Depurar la propia homilía hasta que tome una forma simple y accesible a todos, que hable al corazón de la gente, y que abra a la esperanza y oriente hacia el futuro, es un ejercicio arduo en los comienzos. Contar con estos tres apoyos puede facilitar la tarea. De otro modo, la homilía quedará coja. Con el tiempo, los elementos se van dominando y se aprende a utilizarlos mejor. Además, la propia espiritualidad de quien predica queda atravesada por el esfuerzo realizado, por los tesoros que encuentra a medida que rotura el campo donde está escondida la Palabra de Dios y por la alegría de realizar la propia misión como un servicio de amor.

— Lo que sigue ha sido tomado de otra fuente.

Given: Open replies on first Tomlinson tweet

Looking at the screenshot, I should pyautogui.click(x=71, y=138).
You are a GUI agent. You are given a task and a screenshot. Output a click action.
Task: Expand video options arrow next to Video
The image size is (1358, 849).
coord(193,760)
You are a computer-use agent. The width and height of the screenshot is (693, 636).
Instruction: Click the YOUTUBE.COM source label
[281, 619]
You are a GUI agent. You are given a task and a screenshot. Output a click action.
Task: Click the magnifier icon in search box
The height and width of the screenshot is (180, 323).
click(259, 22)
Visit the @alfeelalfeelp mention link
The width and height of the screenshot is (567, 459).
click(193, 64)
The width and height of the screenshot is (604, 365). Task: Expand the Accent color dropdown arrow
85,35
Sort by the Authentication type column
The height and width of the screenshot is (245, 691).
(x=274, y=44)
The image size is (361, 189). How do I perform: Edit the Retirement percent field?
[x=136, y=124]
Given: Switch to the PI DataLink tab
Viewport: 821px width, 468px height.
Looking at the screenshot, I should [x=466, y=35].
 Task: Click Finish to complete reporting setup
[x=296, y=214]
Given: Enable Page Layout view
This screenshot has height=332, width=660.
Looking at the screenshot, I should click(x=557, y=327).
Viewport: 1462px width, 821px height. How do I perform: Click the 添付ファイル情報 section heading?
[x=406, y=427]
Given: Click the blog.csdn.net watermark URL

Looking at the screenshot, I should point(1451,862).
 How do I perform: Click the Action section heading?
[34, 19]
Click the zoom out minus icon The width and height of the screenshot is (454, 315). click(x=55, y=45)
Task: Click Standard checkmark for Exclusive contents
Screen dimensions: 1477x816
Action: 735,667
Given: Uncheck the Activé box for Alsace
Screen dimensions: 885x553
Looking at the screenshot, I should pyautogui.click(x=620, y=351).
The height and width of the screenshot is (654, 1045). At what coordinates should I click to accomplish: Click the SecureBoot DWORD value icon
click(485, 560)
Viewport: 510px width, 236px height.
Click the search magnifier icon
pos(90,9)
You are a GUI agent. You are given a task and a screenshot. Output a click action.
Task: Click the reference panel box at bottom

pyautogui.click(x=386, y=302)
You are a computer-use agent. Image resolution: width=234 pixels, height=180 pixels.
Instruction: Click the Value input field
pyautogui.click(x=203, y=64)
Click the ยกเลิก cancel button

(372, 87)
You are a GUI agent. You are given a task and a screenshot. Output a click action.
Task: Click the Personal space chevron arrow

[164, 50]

Una homilía eficaz da luz.

martes, 11 de marzo de 2014

Palabras que caen como pájaros helados



¿Cuántas homilías caen como pájaros helados de un cielo invernal por el modo en que empiezan? Tenemos experiencia de la desconexión inmediata que provoca un predicador cuando su inicio es débil, desapasionado, dubitativo. Las primeras impresiones son decisivas. Un comienzo pobre generará desinterés grande e incluso frustración en la audiencia. La psicología de la atención ha estudiado con detenimiento lo que en inglés denomina  primacy y recency effects.
Es decir, en la curva de atención de una charla, un escrito, o cualquier otro tipo de comunicación, el comienzo y el final será a lo que más se presta atención y lo más recordado. En concreto, de cómo empieces tu homilía dependerá, no solo el que te sigan escuchando, sino también la confianza en ti mismo a la hora de presentarte ante los otros y de transmitir con pasión el Evangelio.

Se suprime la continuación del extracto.